There is another factor here as well. Some writers of blank verse use a number of variations within the line, particularly shifting the stresses and adding syllables. Gilbert does very little of this. So his lines, as a rule, are repeatedly regular. When you combine the end-stopping with the lack of metrical variety, you get (at its worst) an effect of lumpy monotony. (Yes, good delivery will help; but all that good delivery is doing here is attempting to disguise something present in the lines.)

Now certainly not all of the Ida dialogue is equally flawed. For example, the dialogue after Gama's first entrance has variety and pace and character and vitriol . . . but it goes on a little longer than necessary. And this is true elsewhere in Ida; there is an unnecessary wordiness that retards the pace without adding anything of substance. But this problem in Gilbert's dialogue is not exclusive to his blank verse nor to Ida.

There is also the fact that the dialogue, as verse, cannot hope to compete with the quality of the lyrics.

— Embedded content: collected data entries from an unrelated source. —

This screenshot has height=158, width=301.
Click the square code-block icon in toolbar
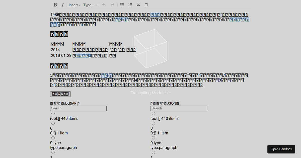[146, 5]
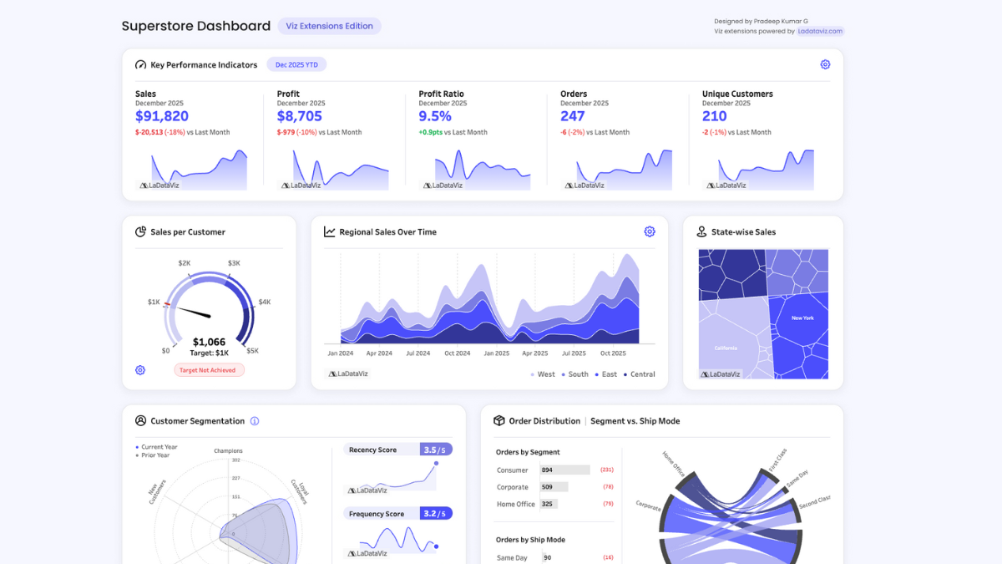This screenshot has width=1002, height=564.
Task: Click the Consumer segment bar showing 894
Action: tap(564, 470)
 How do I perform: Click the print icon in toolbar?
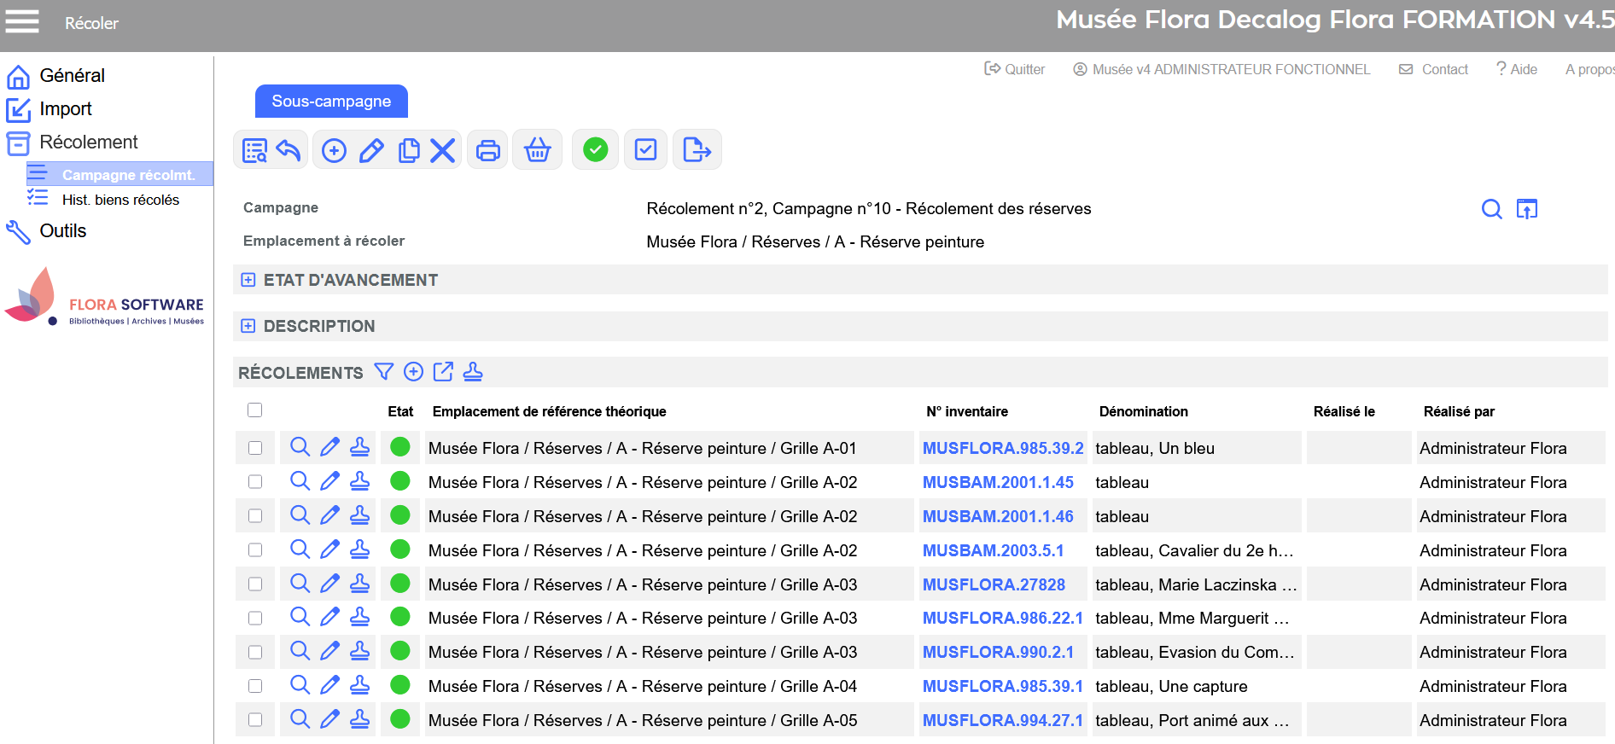coord(487,151)
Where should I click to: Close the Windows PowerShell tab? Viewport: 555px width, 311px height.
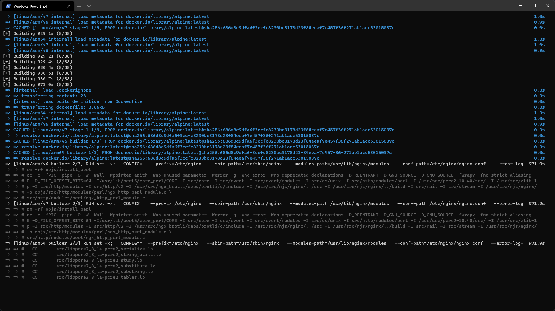(x=69, y=6)
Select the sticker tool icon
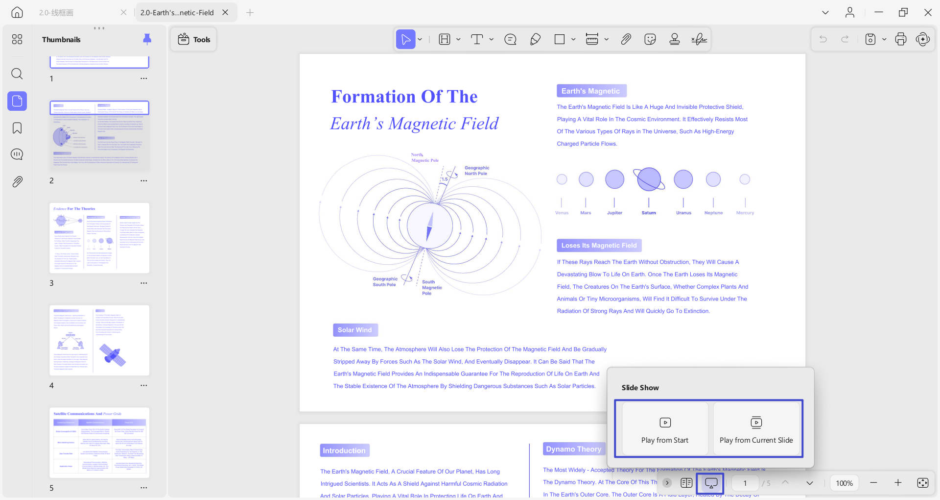Screen dimensions: 940x500 [x=650, y=39]
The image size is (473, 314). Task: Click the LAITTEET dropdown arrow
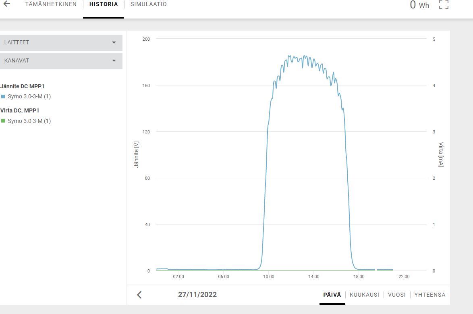pyautogui.click(x=114, y=43)
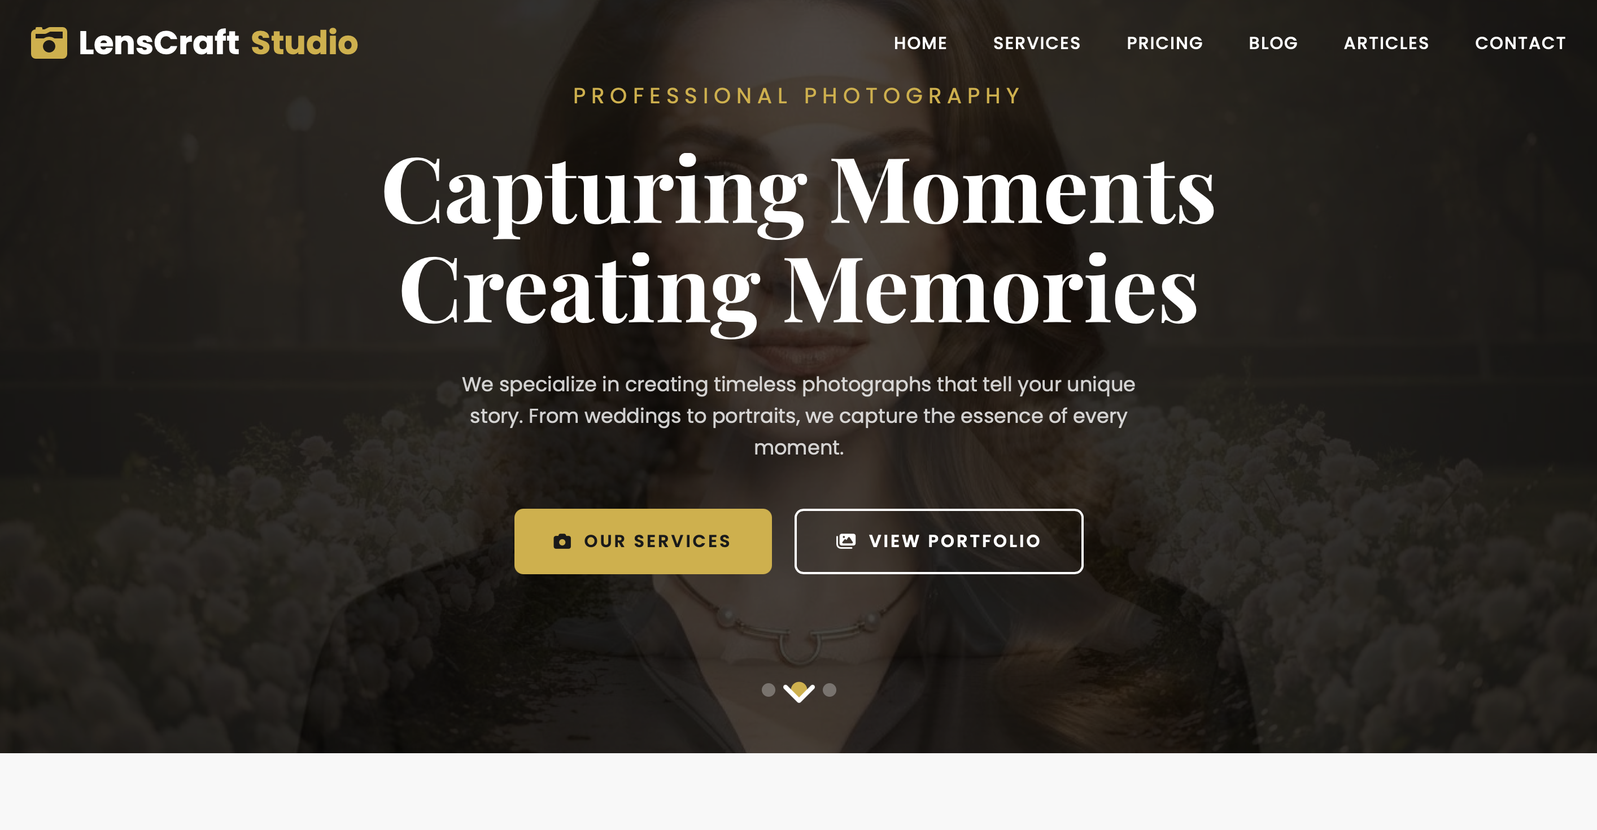Click the hero description paragraph
1597x830 pixels.
tap(799, 415)
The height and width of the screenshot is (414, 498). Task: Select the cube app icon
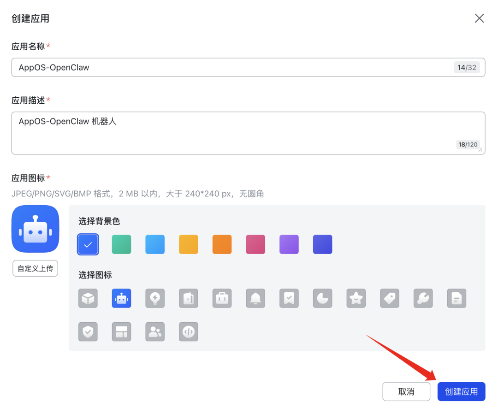[88, 298]
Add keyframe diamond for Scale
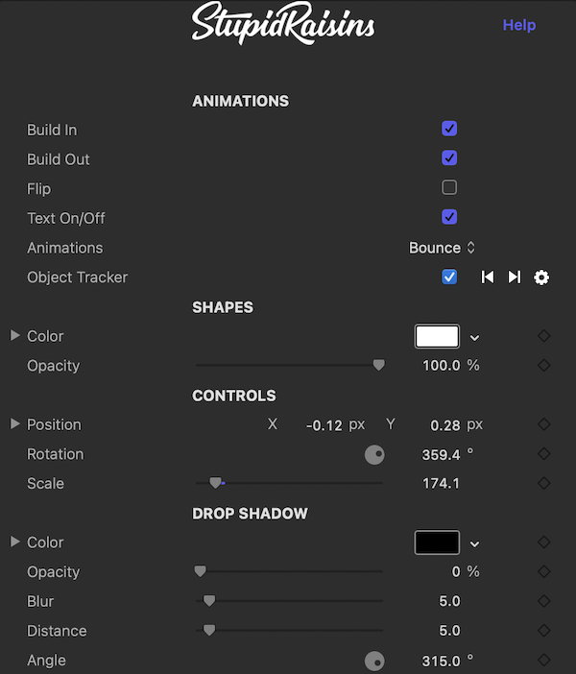The width and height of the screenshot is (576, 674). pos(543,484)
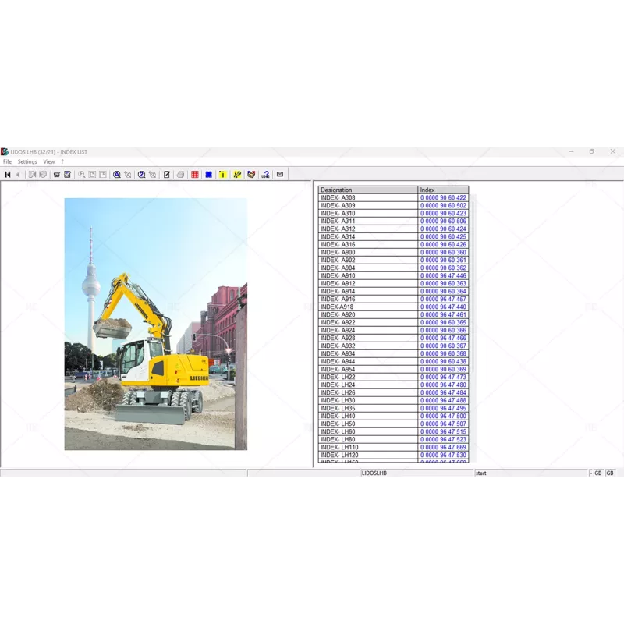Click the blue index number for INDEX-LH40
This screenshot has height=624, width=624.
coord(443,417)
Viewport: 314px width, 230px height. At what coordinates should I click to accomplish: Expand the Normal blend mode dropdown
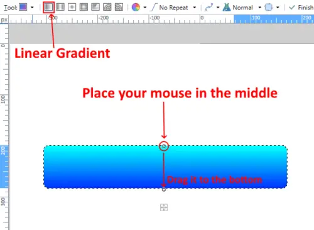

J. Derrick McClure: Does anybody share my impression that one of the unusual things about the Ida libretto is a number of lyrics where Gilbert is trying, and managing with unusual success, to write poetry as distinct from brilliantly clever verse? "At this my call" (remember that this is always sung with the verses in the wrong order), "Whom thou hast chained", "I built upon a rock" - those could be specimens of minor Victorian lyric poetry, as good as some of the pieces in the Golden Treasury. In most of the operas you can find one or two lyrics of poetic merit ("To a garden full of posies", "Brightly dawns our wedding day", etc.), but Ida strikes me as having more than most.

Thomas Drucker: It seems to have become a tradition for an early contribution to the discussion of each opera to include an explanation of why it is such a failure (thereby furnishing the opera's advocates with the opportunity to point out its excellence in detail). If one is looking for an explanation of the lack of success of Princess Ida, could one find it in a mismatch (singular among the Savoy operas) of Gilbert's and Sullivan's accomplishments? There is plenty of good Gilbert in the songs and Sullivan's musical contributions are not all that below his best. The problem seems to be that they seldom get their acts together, from which the opera and audience suffer. (The situation is unlike Grand Duke, where one can argue that Gilbert is not at his wittiest.)

I noticed this mismatch in going through the score for the sake of answering Paul McShane's question about identifying favourite and least favourite songs. Time and again either the music or the words would fall short of what the other supplied. I am sure that advocates of Ida will step forward to point out the counterexamples to my contention (and I have to admit that "A Lady fair of lineage high" is bound to be attractive to the historian of evolution). My own experience is just that the songs of Ida are less memorable than those of Iolanthe (its predecessor) or the Mikado (its successor) and it was hard for me to find examples where music and words were at the top of both Sullivan's and Gilbert's forms.

Louis Wernick: But didn't many claim that the undue length of Act I of Ruddigore as well as alleged lack of congruence between Gilbert and Sullivan in the section of Act II around "Away Remorse" is equally responsible for Ruddigore being of more interest to the cognoscenti than to the ticket-buying public or to the community/college theater performers?